When I was just starting out as a writer, and even before that (as an actor), I wondered how people got Representation in the Entertainment industry. Now that I have a Rep... I can tell you, no one person's journey is the same! But there is a theme in my story, that might apply to you... so if you really want to know, read on!
Back in 1997, with a newly minted BFA in Acting from NYU, I threw myself into working in professional theater. I acted, directed, wrote, stage managed, costumed, and more. I also occasionally did background work on Film & TV, but my heart belonged to theater. I made very little money, and always had to have a day job to pay the bills. But I loved my life, I got to travel, I made wonderful friends, and had a lot of cool experiences.
Many, many plays, musicals, and bus-and-truck tours later, in 2007, I became a mom. And when I went back to auditioning, to my surprise, my heart just wasn’t in it. Simple as that. So, after some soul-searching, I decided to pour my heart into my other first love: writing. While on a children's theater tour in 2005, I’d written a play, which with the help of some friends from NYU, I saw produced in New York in 2006. My friend and fellow writer Howard Emanuel saw it and loved it, and encouraged me to start trying to break into writing for Film & TV.
Still, I didn’t write much for about five years, because quite honestly working and raising a small child is a lot. BUT, finally, in 2012, I wrote a spec script for my favorite TV show at the time,The Newsroom. I sent it to Howard; he gave me some notes. I re-wrote it, and sent it into a competition… and I won 1st Prize. As part of the ‘winnings’, I got to take class with veteran TV writer Larry Brody. He has been an awesome mentor, friend, and resource, ever since. (PS: I made a couple great friends in his class, too!)
After this auspicious beginning, Howard introduced me to a manager in New York; she loved my writing, and we hit it off. For her, I wrote several TV scripts (on spec) based on concepts she’d come up with. I wrote, and she pitched. Then, she said she had a contact at Piller/Segan (they produced Dead Zone, among other things) who was looking for sci-fi pilots, so I decided to write my own: Evolution. This script led to my first-ever phone pitch, which went great, we sat around waiting… and then, nuthin’.
And then… my manager fell off the face of the earth! I know, right?! In her defense, she had the opportunity to become a Broadway producer, so who could blame her!? Luckily, though, director Vincent Laforet (a good friend of my husband's) asked me to write a short film script with him.
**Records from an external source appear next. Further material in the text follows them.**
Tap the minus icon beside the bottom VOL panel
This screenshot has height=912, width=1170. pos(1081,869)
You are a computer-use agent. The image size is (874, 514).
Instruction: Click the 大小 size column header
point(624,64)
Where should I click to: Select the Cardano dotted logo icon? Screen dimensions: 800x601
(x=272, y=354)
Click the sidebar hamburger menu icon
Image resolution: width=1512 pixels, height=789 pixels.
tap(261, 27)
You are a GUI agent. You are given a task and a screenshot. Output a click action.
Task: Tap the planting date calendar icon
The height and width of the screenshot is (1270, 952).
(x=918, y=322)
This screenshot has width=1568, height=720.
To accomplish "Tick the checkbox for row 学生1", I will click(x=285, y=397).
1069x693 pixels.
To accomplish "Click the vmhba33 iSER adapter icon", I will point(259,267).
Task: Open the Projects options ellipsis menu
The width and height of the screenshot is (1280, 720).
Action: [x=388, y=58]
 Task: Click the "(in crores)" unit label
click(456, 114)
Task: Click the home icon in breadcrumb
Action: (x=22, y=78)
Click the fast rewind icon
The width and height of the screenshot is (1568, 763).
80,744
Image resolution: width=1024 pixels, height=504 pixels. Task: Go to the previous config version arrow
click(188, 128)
We did two of these; neither got made. It’s a thing that happens. But we had fun working together, and I learned a ton.
Then, I spent a year turning Evolution into a 3-part novel series (Part 1 is being pitched around by my Lit Agent; another post for another time). And then I spent the following year co-writing, co-directing, and co-producing a short film, DIVISION, with a community of friends around me.
Not ready to give up on the TV pilot of Evolution, I approached the good people at scriptd.com, who agreed to host a live reading in LA. I cast friends and friends-of-friends. Afterwards, one of these kind, friendly actors introduced me to producer Justin Ross at Bohemia Group. He loved Evolution, and we signed a shopping agreement. Then, I wrote another TV pilot, Twirl, which led to my second-ever phone-pitch meeting with a huge TV company. Then, I was signed by Bohemia’s Literary Manager, Adreana Robbins, and we’ve been working and becoming friends, ever since. Adreana is the one who truly put me “in the game” - getting me my first writer’s room interview, lining up more pitches for Twirl, and working her butt off for me! When they sign you at Bohemia, they welcome you to the family, because they think of it like I do: it’s all about relationships.
And that’s what you’ll need to start building, if you haven’t already: relationships.
Whether that’s online or IRL (preferably both!), you need to build a community of artists and helpers, people you can rely on. If you get a reading, who are you going to invite? You’ll need more than a few friends to fill out that audience. If you get a chance to shoot a short, who are you going to ask to pitch in on things like locations, hair & makeup, or even acting and crew positions?! You gotta have friends; you have to have people. Your people. And not just for art; you need to have people for ...Life!
Screenwriting is not like being a novelist; it’s just the earliest part of making films and TV. And making films and television ...these are collaborative art forms! So never forget, from beginning to end, from getting something made to getting represented: it’s all about relationships.